● **Directions for this task**:
Extend the essay on skilled craftsmen and the status of vocational work, picking up after its final paragraph.
-- Extracted text follows --
If I Were a Carpenter
Make $75,000 a year! Challenging and satisfying work. Be your own boss. Choose whom you want to do business with. Pick your own hours. Let your creative side show through.
If there was such a job listing, you’d think Americans would be trampling over each other for the chance.
But actually, it’s the other way around. Work like this goes begging for the lack of good people to do it.
Craftsmen who hang a door, install a stove, rewire a circuit box, build a counter top, Sheetrock a bathroom and thatch a Tiki hut are in high demand.
How can this be?
Well, I’ve been asking that very question as I try to transform the well-worn 47-year-old house we just purchased into a home.
I think blame rests with America’s misguided tunnel vision about career values. A generation ago, vocational education earned a bad rap in public schools. Based not on aptitude but on ethnicity or socioeconomic upbringing, students were directed either into college-prep programs or vocational ed. Surely, this did many children wrong. But instead of fixing the system, educators began pushing everyone into college prep programs. By social consensus we agreed that college was the path to satisfaction, money and, most important, status.
In a recent essay in this paper, Drew Limsky of City University of New York summed up this view. College, he suggested, is “the difference between a white collar and a job at Burger King.”
That is silly. I personally know at least 10 PhD marine biologists, not one of whom makes $30,000 a year. The Washington Monthly recently ran a long, first-person account titled, “Why a PhD is a fast ticket to the unemployment line.” The parents of these dead-end intellectuals are no doubt proud and still have their “my child is an honors student” bumper stickers.
But more than a few PhDs are wondering about their career choices. Not to mention the many college grads in the same straits, backstabbing each other for footholds in the dreary world of mid-management.
Meanwhile, the social status we confer on craftsmen has not risen to match the importance of their work.
Stories in newspapers describe programs that train juvenile delinquents and ex-cons how to build and fix things around the home. The successful among these students soon will realize that the joke is on society.
When you call for help, they’ll respond at their leisure. If they approve of you, they may squeeze in time for your job. They may or may not feel obliged to meet the schedule they promised. They may disappear for days at a time. But if they do a sound job, in the end you’ll call them back and recommend them to your neighbors. And if they do a really creative job, you’ll do anything to keep them happy and working.
-- Extracted text concluded --
-- Given information follows --
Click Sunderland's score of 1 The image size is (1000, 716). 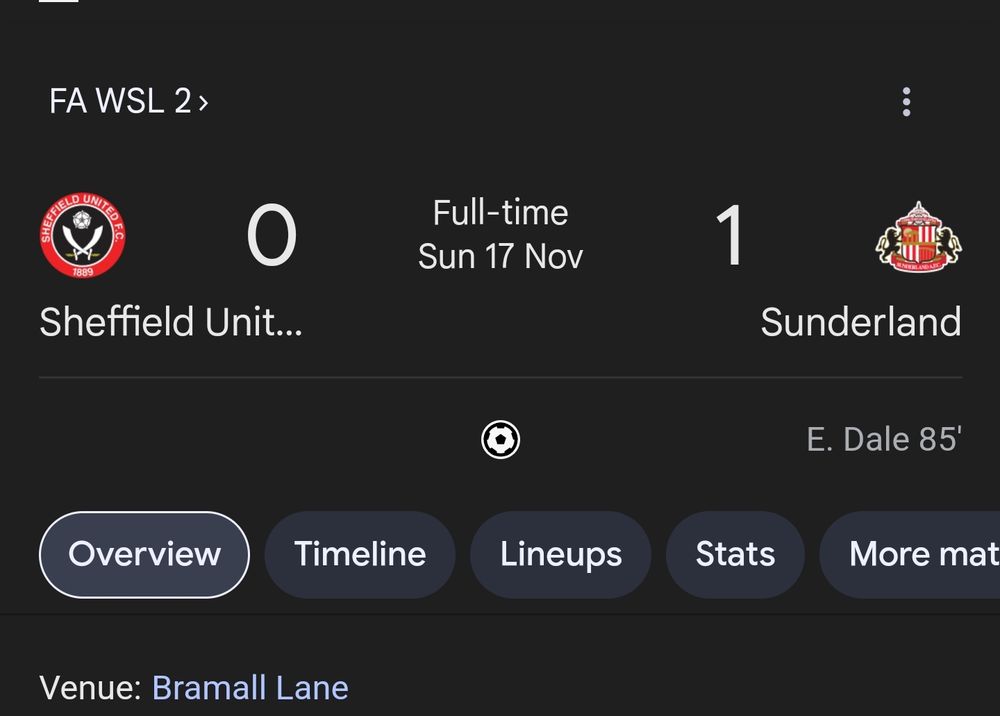(730, 235)
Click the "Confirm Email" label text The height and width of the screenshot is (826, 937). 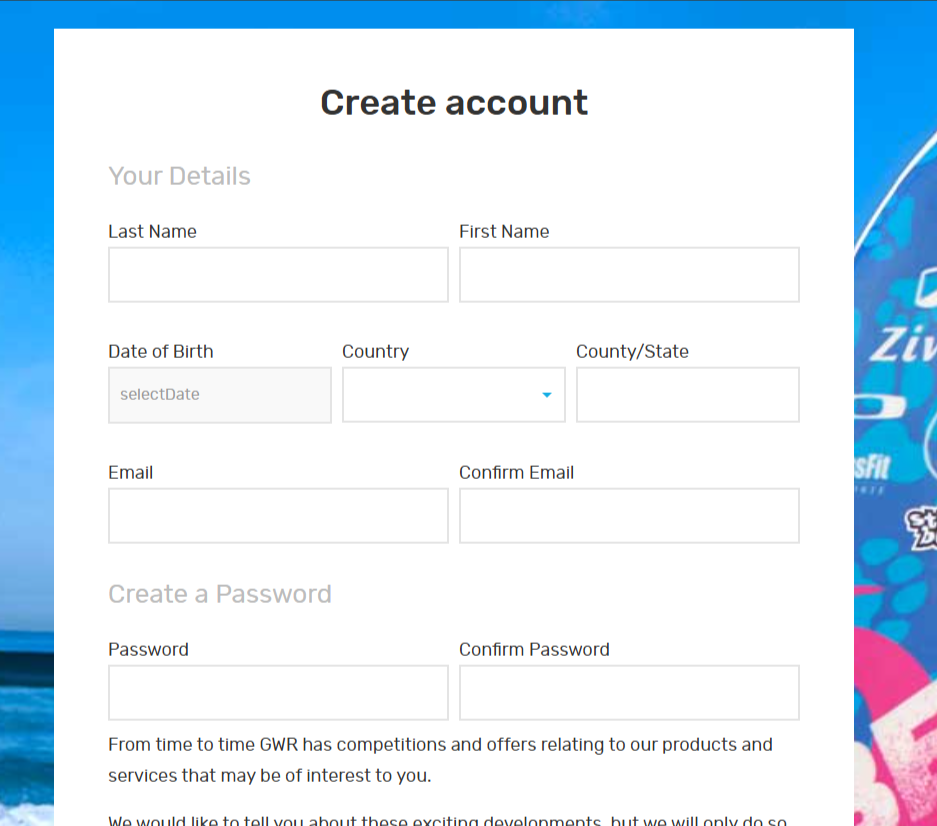[516, 473]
-- Given information concluded --
● **Expected answer**:
After finally locating a craftsman/contractor worthy of the title, I found myself driving three hours to watch him race his sprint car. I never felt the need to prove my loyalty to my dentist or doctor. But a top-flight craftsman cannot be shown too much respect. And I confess, when he smashed his race car into the wall and flipped, my concern for his welfare was mixed with worry about my half-completed kitchen.
A dear friend of mine has a 20-year relationship with his contractor/handyman and calls him a more important person to the family than even the woman who provides at-home child care. That’s because my friend knows that he can replace a child care worker.
A colleague recalled one day when he sneaked away midweek and went surfing at the beach. The lineup was full of adults. “They said they were contractors, plumbers and tile layers,” this colleague recalled. “No work was getting done that day, not when the swell was up.”
“Personally, I’d never go back,” a former corporate vice president told me. After 40 years climbing the career ladder, he was laid off. Now he’s a handyman. “I’m not responsible for anyone but myself. This work provides instant gratification. You please a customer and they tell you so. You rarely hear that in the corporate world. Plus, I can pick the people I work for. For most of my life I couldn’t do that.”
Vocational education may be the wrong thing to call it. Handyman may not be enough of a title. But in this era of fleeting careers, there is something venerable and solid about putting a chisel to wood and getting the cabinet door to close as sweet as a vault. Especially if it gets you to the beach on those good days.